Tareh Khlat, un financier au grand cœur. Photo DR
À l’origine un refuge de nuit pour les sans-abri, créé en 1969 par le révérend Ken Leech, baptisé Centerpoint. Au fil des ans et des besoins, l’association a grandi, largement évolué pour pouvoir prendre en charge au quotidien quelque 2 000 jeunes en les accompagnant et en leur assurant un logement.
En mars 2024, c’est un Libanais d’origine, Tarek Khlat, qui succède à Symon Eliott, son administrateur depuis 2015 et président depuis 2017. Son président d’honneur n’est autre que le prince héritier William d’Angleterre, comme l’a été sa mère Lady Diana qui portait une attention très particulière à ce problème de la jeunesse. « Centrepoint accompagne chaque année environ 16 000 jeunes sans-abri aux côtés de ses partenaires, à travers l’hébergement, la psychothérapie, l’accès à l’emploi, à la formation et à l’éducation, explique le Libanais. L’an dernier, cette organisation a fourni des conseils à 7 500 jeunes sans-abri, via la ligne d’assistance Centrepoint, et a commencé à proposer des services de prévention de l’itinérance chez les jeunes dans les écoles. »
Né au Liban, Tarek Khlat a obtenu un BA en économie de l’Université de Georgetown et un MBA de la Harvard Business School.
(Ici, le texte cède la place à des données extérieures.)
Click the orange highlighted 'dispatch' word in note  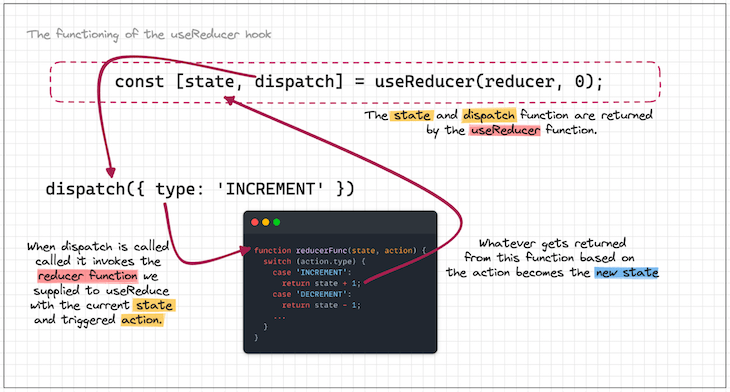tap(489, 115)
Établi à Londres, ce cinquantenaire s’est forgé une brillante carrière dans le monde de la finance auprès de Credit Suisse, JP Morgan et Crossbridge Capital, dont il est le cofondateur, et dans le journalisme auprès de CNN et Fox News. « Travailler dans le journalisme après l’université, et plus particulièrement à CNN où je dirigeais la division de collecte d’informations de CNN Financial News, m’a permis de couvrir un large éventail de sujets, notamment les meurtres, la drogue, la criminalité financière et la politique. Ces expériences m’ont ouvert les yeux sur l’immense responsabilité que nous devons assumer pour empêcher le public d’être induit en erreur par des individus ou des organisations. J’ai voulu porter le flambeau de la vérité, en agissant de manière indépendante et en veillant à ce que la voix des gens soit toujours entendue. Autant de valeurs qui sont restées au cœur de mes préoccupations personnelles et professionnelles. »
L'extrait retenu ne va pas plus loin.